=== Fragmento mostrado ===

Algo que parece especialmente necesario en un tiempo en el que tenemos multitud de medios, pero dificultades para saber emplearlos al servicio del bien común. Concretando ese deseo, propongo tres caminos, tres cualidades de nuestra sociedad que nos ayudan a crecer en humanidad y que pueden ser puntos de referencia en momentos de incertidumbre.

En primer lugar, una sociedad que cuida a todas las personas y a toda la persona. Nos deshumanizamos cuando perdemos la capacidad de celebrar el valor de aquellos que por enfermedad, edad o condición no aportan “productividad” o “resultados” y que, sin embargo, nos dan tanto; cuando somos indiferentes a los que no tienen techo y/o trabajo; cuando olvidamos que las personas no somos entes aislados, sino que necesitamos el calor de la familia y de la amistad desinteresada.

La pandemia puso en primera línea la tarea de tantas personas que dan la vida, a veces literalmente, por cuidar a los demás y también la vulnerabilidad de nuestros mayores. Y todos hemos experimentado directa o indirectamente lo importante que es no estar solos, no sentirnos solos, especialmente en momentos de más dificultad o sufrimiento. Apostar por una cultura del cuidado, desde las políticas hasta las actitudes personales, hacerla llegar a todos es un medio poderoso para lograr el verdadero bienestar, el que afirma y protege la dignidad de cada ser humano en todas sus dimensiones.

El segundo camino pasa por ser una sociedad que valora la educación y la cultura por encima de los bienes de consumo. Seguramente estamos dispuestos a criticar los excesos del consumismo (sobre todo, seamos sinceros, el de los demás), pero se trata más bien de que nos preguntemos qué consideramos valioso o deseable, qué bienes y qué hábitos nos hacen crecer como personas y como comunidad.

Una sociedad realmente humana es la que está formada por personas que reflexionan, que leen, que dialogan, que se hacen preguntas y no se conforman con respuestas fáciles. La polarización que con tanta frecuencia denunciamos no solo es fruto de los efectos perversos del mal uso de algunas redes sociales; es sobre todo consecuencia del vacío que se produce cuando quien las utiliza, sencillamente, no piensa.

Una receta rápida para crecer en humanidad: más libros y menos mensajes simplistas; más cultura, más belleza –arte, literatura, teatro– y menos entretenimiento; más pensamiento crítico y menos ideologías que coartan la búsqueda de lo verdadero, lo justo, lo bueno.

Finalmente, una sociedad que no se deslumbra ni se asusta con la tecnología y que sabe ponerla al servicio de las personas y del entorno. A veces se oye hablar de la tecnología como si fuera un tren sin conductor que puede o bien llevarnos lejos o bien acabar con nuestra vida. Se nos olvida que la ciencia y la técnica son actividades diseñadas, dirigidas y realizadas por personas, y que por tanto pueden y deben orientarse al bien común.

=== Datos del ejercicio ===
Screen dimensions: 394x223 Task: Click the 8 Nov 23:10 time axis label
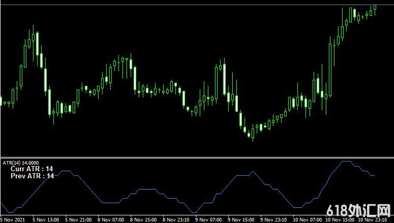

=== Preguntas por responder ===
• A. Enumera las tres cualidades de la sociedad que el fragmento propone como caminos para crecer en humanidad.
• B. Transcribe literalmente el pasaje del fragmento que va desde "La pandemia puso" hasta "todas sus dimensiones.".
El listado proviene de otra fuente.

=== Respuestas escritas ===
• A.
- Una sociedad que cuida a todas las personas y a toda la persona.
- Una sociedad que valora la educación y la cultura por encima de los bienes de consumo.
- Una sociedad que no se deslumbra ni se asusta con la tecnología y que sabe ponerla al servicio de las personas y del entorno.

• B.
La pandemia puso en primera línea la tarea de tantas personas que dan la vida, a veces literalmente, por cuidar a los demás y también la vulnerabilidad de nuestros mayores. Y todos hemos experimentado directa o indirectamente lo importante que es no estar solos, no sentirnos solos, especialmente en momentos de más dificultad o sufrimiento. Apostar por una cultura del cuidado, desde las políticas hasta las actitudes personales, hacerla llegar a todos es un medio poderoso para lograr el verdadero bienestar, el que afirma y protege la dignidad de cada ser humano en todas sus dimensiones.